## Lista de atividades
(a) Responda às perguntas abaixo com base no trecho apresentado.
(i) Qual peixe é usado no preparo da pupeka?
(ii) Qual é o formato da peça mais famosa dos artesãos?
(iii) Quantas noites duram os roteiros organizados pela Braziliando na comunidade?
(b) Diga se cada afirmação abaixo concorda com o trecho apresentado e cite as palavras do trecho que decidem a resposta.
(i) O processo com os ovos de quelônios vai de agosto a março.
(ii) A pupeka fica no fogo por pelo menos dez minutos.
(iii) O chibé é feito de água e farinha de mandioca.
(c) Liste todas as pessoas que o trecho apresentado menciona pelo nome.
──────── Trecho apresentado
Joarlison nos conduziu pela aldeia apresentando o pajé Aldovar da Silva, o “Baixinho”, passando pela biblioteca (a Uka), onde Lianária de Assis e Leidiane Silva exibiram os grafismos que enfeitam o lugar e até nos ensinaram a desenhar um deles, típico das mulheres para adornar o rosto em dias de festa. Enquanto respondia a perguntas ao vivo, Joarlison seguiu caminhando por pontos onde a conexão funcionava melhor para que o artesão Francisco Amazonas contasse como produzem suas belíssimas peças em resíduos de madeira – “sem cortar um único galho da floresta” – e biojoias à base de sementes. A peça mais famosa é um banquinho em formato de arraia. O vice-cacique introduziu ainda para o grupo a agente ambiental Rosimeire Melo, uma das 10 responsáveis por ajudar no repovoamento de quelônios das espécies Irapuca e Cabeçudo na região. Desde que os indígenas perceberam que a população de tartarugas se reduzia, por conta de predadores naturais e, principalmente, de contrabandistas, passaram a recolher os ovos e levá-los para viveiros artificiais junto à aldeia, um processo difícil e demorado que vai de agosto a março, quando os filhotes são devolvidos ao rio.
Sem dispensar a ciência – toda a aldeia já recebeu a primeira dose da vacina contra a covid-19 –, os Baré guiam-se pela natureza e por antigas tradições para se proteger. Crianças recém-nascidas passam pelo ritual da defumação com “breu” que, esclarece Joarlison, é considerado ouro para eles. Há dois tipos de breu: um extraído da madeira e outro vindo do cocô de um sapo cunawarú, considerado o dono da floresta, que deposita seus excrementos no buraco de árvores. É a essa altura que nosso guia, para espantar a fome, serve-se de “chibé”, a que ele chama de bebida energética: mistura de água com farinha de mandioca.
E é assim que se encerra essa visita de quase três horas: mostrando um pouco da gastronomia. Hugulina Garrido usa o idioma dos Baré, o Nheengatu, para explicar como preparar uma pupeka. Joarlison traduz: o peixe, um matrinxã, é embrulhado em folhas de bananeira, amarrado na própria fibra da planta, e assado no fogo por no máximo cinco minutos. É servido com dois tipos de pimenta, limão e, sempre ela, a farinha de mandioca.
Nas vivências presenciais, aliás, é possível acompanhar todo o processo, da colheita da mandioca até ela chegar ao prato. Há trilhas na floresta e passeios de canoa, oficina de artesanato e tempo para só observar o pôr do sol ou fazer nada. A Braziliando, agência de volunturismo e turismo comunitário que é parceira dos Baré, organiza roteiros de quatro ou seis noites na comunidade. Mas isso, de novo, só quando a pandemia passar. Por enquanto, há esse incrível passeio virtual denominado Conexão Baré. Ele dá uma boa ideia de como praticar turismo sustentável, conectando-se com povos originários e com a natureza sem agredi-la.
────────────────
──────── Material apresentado
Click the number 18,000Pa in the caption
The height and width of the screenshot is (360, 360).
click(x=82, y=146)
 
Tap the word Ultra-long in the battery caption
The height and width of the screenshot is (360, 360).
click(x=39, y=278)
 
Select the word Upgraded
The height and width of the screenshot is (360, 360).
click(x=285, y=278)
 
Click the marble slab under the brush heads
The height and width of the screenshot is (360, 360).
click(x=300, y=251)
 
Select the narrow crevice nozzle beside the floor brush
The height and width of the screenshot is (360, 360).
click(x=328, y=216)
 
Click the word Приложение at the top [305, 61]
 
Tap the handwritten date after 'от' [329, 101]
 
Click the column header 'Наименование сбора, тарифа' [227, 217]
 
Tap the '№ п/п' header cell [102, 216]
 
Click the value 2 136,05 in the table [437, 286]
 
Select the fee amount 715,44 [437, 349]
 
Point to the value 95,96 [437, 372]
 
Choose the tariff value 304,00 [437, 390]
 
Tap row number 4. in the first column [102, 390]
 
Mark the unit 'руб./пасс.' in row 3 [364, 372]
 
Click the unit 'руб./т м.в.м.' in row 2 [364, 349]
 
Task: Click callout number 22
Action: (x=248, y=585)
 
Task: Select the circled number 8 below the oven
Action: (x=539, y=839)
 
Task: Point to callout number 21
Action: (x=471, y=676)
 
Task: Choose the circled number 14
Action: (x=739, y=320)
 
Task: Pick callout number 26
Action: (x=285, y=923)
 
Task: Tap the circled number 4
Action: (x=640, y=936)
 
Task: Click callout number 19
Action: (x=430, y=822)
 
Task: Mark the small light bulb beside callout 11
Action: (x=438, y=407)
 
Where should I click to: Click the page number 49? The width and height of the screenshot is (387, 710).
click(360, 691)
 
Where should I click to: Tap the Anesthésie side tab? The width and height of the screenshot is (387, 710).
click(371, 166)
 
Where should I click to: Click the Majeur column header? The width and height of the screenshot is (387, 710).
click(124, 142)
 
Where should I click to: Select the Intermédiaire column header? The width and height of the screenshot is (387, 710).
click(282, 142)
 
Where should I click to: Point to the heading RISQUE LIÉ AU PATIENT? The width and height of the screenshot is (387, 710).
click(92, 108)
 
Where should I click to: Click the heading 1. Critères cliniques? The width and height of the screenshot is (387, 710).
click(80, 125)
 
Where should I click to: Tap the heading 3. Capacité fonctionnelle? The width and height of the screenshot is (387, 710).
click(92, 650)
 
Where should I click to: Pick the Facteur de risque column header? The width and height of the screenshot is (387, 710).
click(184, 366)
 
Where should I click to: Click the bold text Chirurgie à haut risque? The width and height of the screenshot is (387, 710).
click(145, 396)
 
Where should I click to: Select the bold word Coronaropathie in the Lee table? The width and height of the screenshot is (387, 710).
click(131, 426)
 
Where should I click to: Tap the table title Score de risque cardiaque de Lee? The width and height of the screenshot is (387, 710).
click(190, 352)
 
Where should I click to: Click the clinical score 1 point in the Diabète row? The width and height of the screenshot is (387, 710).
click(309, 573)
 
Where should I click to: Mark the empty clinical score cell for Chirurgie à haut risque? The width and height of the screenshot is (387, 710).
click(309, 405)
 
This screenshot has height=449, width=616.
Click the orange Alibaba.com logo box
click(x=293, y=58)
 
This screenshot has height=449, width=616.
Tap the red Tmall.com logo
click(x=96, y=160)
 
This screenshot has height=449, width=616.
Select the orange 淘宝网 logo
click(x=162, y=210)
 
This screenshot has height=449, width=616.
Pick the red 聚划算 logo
────────────────
## Soluções das tarefas
(a)
(i) O matrinxã.
(ii) É um banquinho em formato de arraia.
(iii) Os roteiros duram quatro ou seis noites.

(b)
(i) Sim: "um processo difícil e demorado que vai de agosto a março".
(ii) Não: "assado no fogo por no máximo cinco minutos".
(iii) Sim: "mistura de água com farinha de mandioca".

(c) Joarlison, Aldovar da Silva (o "Baixinho"), Lianária de Assis, Leidiane Silva, Francisco Amazonas, Rosimeire Melo e Hugulina Garrido.